### [Exercise details]
Lines from the top of the listing down to the one with "Image resolution: width=581", inclusive, are to be copied exactly.

[Data to examine Boundary: Start]

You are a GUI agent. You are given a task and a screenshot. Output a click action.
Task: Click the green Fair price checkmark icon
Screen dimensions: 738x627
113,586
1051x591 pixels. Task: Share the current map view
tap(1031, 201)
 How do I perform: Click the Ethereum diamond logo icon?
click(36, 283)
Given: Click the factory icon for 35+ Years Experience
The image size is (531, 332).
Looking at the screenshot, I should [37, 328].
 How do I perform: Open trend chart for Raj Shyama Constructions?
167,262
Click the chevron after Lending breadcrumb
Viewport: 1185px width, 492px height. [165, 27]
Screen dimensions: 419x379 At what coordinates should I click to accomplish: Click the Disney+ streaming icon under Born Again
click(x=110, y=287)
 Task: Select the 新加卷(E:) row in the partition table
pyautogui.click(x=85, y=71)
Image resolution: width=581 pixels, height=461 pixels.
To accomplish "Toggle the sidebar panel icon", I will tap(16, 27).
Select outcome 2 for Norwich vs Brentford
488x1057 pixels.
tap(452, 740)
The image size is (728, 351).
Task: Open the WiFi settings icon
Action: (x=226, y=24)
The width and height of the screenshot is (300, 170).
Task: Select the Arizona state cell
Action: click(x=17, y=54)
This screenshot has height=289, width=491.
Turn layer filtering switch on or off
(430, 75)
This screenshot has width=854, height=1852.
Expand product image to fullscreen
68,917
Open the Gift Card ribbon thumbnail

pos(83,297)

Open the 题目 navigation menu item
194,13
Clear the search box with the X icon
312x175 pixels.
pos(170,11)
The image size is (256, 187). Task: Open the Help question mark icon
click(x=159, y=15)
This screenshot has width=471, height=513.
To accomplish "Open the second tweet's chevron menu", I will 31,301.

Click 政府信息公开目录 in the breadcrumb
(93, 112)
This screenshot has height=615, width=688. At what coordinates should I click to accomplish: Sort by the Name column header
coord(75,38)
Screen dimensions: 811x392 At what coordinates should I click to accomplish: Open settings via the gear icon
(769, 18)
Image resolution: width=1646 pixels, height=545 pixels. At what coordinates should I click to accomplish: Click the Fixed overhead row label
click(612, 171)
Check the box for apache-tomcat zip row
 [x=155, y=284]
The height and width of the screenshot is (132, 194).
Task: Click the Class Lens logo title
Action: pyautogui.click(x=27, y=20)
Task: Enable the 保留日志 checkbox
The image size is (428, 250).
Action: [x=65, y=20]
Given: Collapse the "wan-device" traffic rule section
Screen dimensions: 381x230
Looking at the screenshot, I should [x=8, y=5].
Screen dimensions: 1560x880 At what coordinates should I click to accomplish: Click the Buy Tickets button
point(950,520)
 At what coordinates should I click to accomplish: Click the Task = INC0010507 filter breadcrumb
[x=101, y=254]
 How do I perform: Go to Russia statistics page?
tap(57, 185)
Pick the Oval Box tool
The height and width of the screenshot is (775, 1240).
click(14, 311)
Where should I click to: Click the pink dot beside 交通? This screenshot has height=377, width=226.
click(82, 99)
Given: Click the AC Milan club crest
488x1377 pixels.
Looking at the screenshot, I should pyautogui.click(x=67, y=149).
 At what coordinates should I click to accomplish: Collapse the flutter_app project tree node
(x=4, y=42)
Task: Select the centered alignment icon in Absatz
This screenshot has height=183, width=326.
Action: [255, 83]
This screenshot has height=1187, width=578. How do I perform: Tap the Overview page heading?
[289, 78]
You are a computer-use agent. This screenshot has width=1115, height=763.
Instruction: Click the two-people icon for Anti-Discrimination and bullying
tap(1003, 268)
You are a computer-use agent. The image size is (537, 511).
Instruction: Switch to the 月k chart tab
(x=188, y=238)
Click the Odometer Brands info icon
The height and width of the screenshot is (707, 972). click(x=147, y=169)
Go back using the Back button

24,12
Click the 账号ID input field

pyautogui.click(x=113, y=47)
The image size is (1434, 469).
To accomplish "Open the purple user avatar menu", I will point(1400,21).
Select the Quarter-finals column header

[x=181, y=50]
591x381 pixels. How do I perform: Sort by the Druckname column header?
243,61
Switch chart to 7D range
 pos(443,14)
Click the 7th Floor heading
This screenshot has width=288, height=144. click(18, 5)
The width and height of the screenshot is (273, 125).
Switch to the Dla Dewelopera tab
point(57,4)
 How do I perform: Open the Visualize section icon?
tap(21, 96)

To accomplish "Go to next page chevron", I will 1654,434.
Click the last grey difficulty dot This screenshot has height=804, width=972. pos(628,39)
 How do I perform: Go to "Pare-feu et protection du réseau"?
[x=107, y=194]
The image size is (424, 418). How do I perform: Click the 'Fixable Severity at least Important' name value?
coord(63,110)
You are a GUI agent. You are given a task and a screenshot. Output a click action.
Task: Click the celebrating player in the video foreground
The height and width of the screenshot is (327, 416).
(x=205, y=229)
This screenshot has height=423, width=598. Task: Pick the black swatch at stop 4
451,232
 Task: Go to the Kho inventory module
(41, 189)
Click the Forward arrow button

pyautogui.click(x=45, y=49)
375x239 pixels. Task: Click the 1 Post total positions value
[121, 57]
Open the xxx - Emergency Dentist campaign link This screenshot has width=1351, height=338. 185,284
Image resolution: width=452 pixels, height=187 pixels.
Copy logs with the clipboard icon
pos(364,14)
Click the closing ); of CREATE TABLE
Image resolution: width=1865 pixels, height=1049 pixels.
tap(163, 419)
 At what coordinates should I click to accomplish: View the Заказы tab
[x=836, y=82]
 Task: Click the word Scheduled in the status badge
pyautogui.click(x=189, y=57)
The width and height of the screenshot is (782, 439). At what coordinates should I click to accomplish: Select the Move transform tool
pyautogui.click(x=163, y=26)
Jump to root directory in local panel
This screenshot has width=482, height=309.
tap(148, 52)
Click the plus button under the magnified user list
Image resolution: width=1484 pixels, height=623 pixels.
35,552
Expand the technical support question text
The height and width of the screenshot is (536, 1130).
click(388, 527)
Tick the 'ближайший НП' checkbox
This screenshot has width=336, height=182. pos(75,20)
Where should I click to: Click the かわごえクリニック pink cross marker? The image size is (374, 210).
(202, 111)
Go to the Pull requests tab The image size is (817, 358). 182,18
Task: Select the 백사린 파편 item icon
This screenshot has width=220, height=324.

[Data to examine Boundary: End]

### [Result for this exercise]
You are a GUI agent. You are given a task and a screenshot. Output a click action.
Task: Click the green Fair price checkmark icon
Screen dimensions: 738x627
113,586
1051x591 pixels. Task: Share the current map view
tap(1031, 201)
 How do I perform: Click the Ethereum diamond logo icon?
click(36, 283)
Given: Click the factory icon for 35+ Years Experience
The image size is (531, 332).
Looking at the screenshot, I should [37, 328].
 How do I perform: Open trend chart for Raj Shyama Constructions?
167,262
Click the chevron after Lending breadcrumb
Viewport: 1185px width, 492px height. [165, 27]
Screen dimensions: 419x379 At what coordinates should I click to accomplish: Click the Disney+ streaming icon under Born Again
click(x=110, y=287)
 Task: Select the 新加卷(E:) row in the partition table
pyautogui.click(x=85, y=71)
Image resolution: width=581 pixels, height=461 pixels.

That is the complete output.